Britain will enter a recession
It works, it works, inflation. The Bank of England on Thursday estimated that the country will slip into recession because of runaway inflation. In response to this observation, it announced a drastic increase in its key interest rate by half a percentage point. The BoE’s decision to raise interest rates to 1.75%, a 50 basis point hike, the largest since 1995, also risks weighing on the economy by making borrowing more expensive.
UK inflation is set to rise further to over 13% in October, a record high since late 1980, after hitting 9.4% over a year in June, according to the monetary policy report. What complicates the task of the future prime minister amid the Conservative campaign to succeed Boris Johnson, who sees debates monopolized by the acute crisis in Britain’s cost of living.
Serious damage to the economy
The rise in gas prices since the start of Russia’s invasion of Ukraine has prompted the central bank to predict a painful 75 percent increase in the cap on electricity prices charged to consumers in October. The damage to the economy will be severe: “We expect production to fall every quarter” between the last three months of 2022 and the last three months of 2023, the Bank of England (BoE) warns.
And “growth after this period will remain very weak,” she adds, with an increase of 3.5% in 2022 but a first contraction in GDP of 1.5% in 2023 and a second of 0.25 % in 2024. “I understand those who are wondering why we are raising interest rates now and making life more difficult,” BoE Governor Andrew Bailey assured during a conference. “But the alternative is worse,” he stressed.
“All options on the table”
“Our job is to prevent inflation from leveling off beyond two or three years,” as it did in the 1970s, adds Monetary Policy Committee member Ben Broadbent. According to the BoE, it is better to act stronger now than to wait for the tightening cycle to take hold over time.

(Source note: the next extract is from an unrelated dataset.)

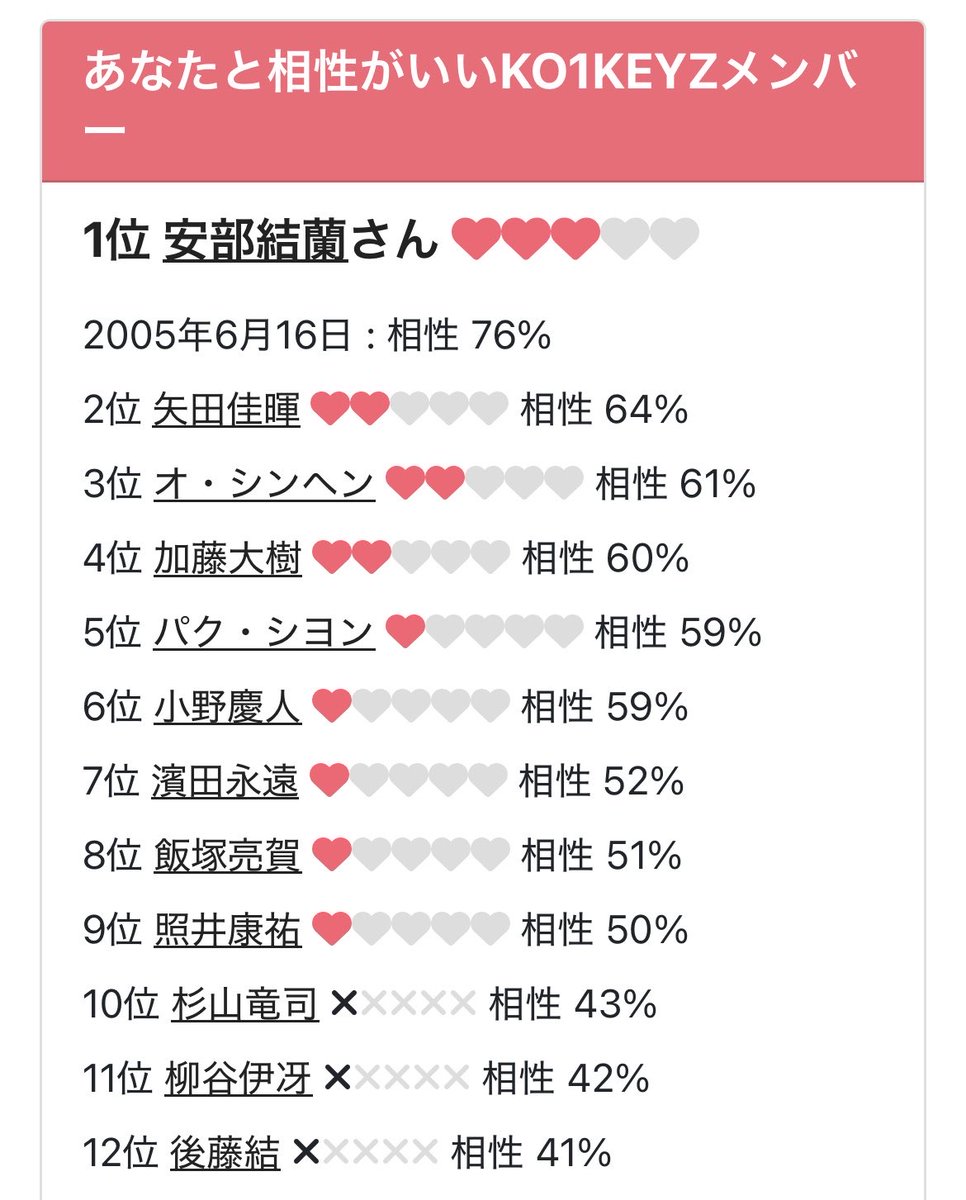Open the 飯塚亮賀 member link

click(x=227, y=856)
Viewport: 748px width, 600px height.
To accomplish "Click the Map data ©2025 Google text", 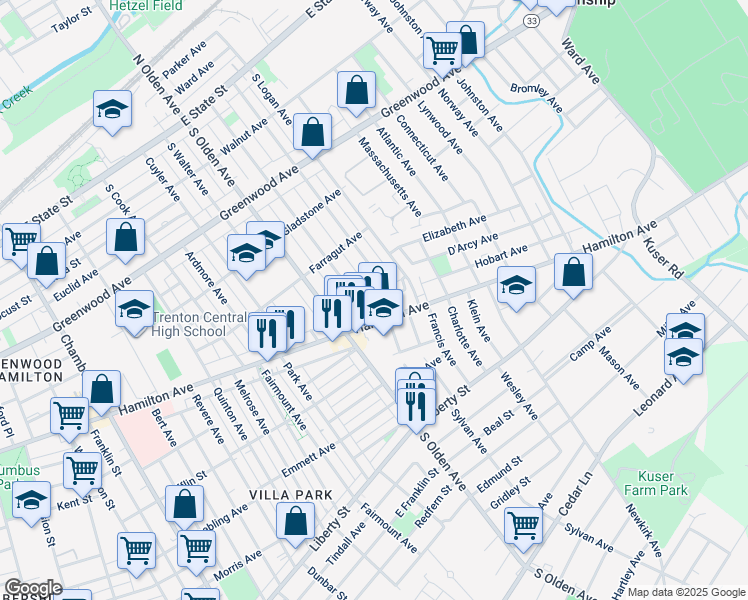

Andrew Bailey indicated that for the forthcoming meetings “all options will be on the table” and that the fight against inflation remains his priority. The BoE follows the example of the US Federal Reserve and the European Central Bank, which decided to hike interest rates by 0.75 and 0.50 percentage points respectively in July. The UK central bank has indicated that in September it will also vote on the possibility of beginning active sales of the bonds it holds as part of its asset purchase programme.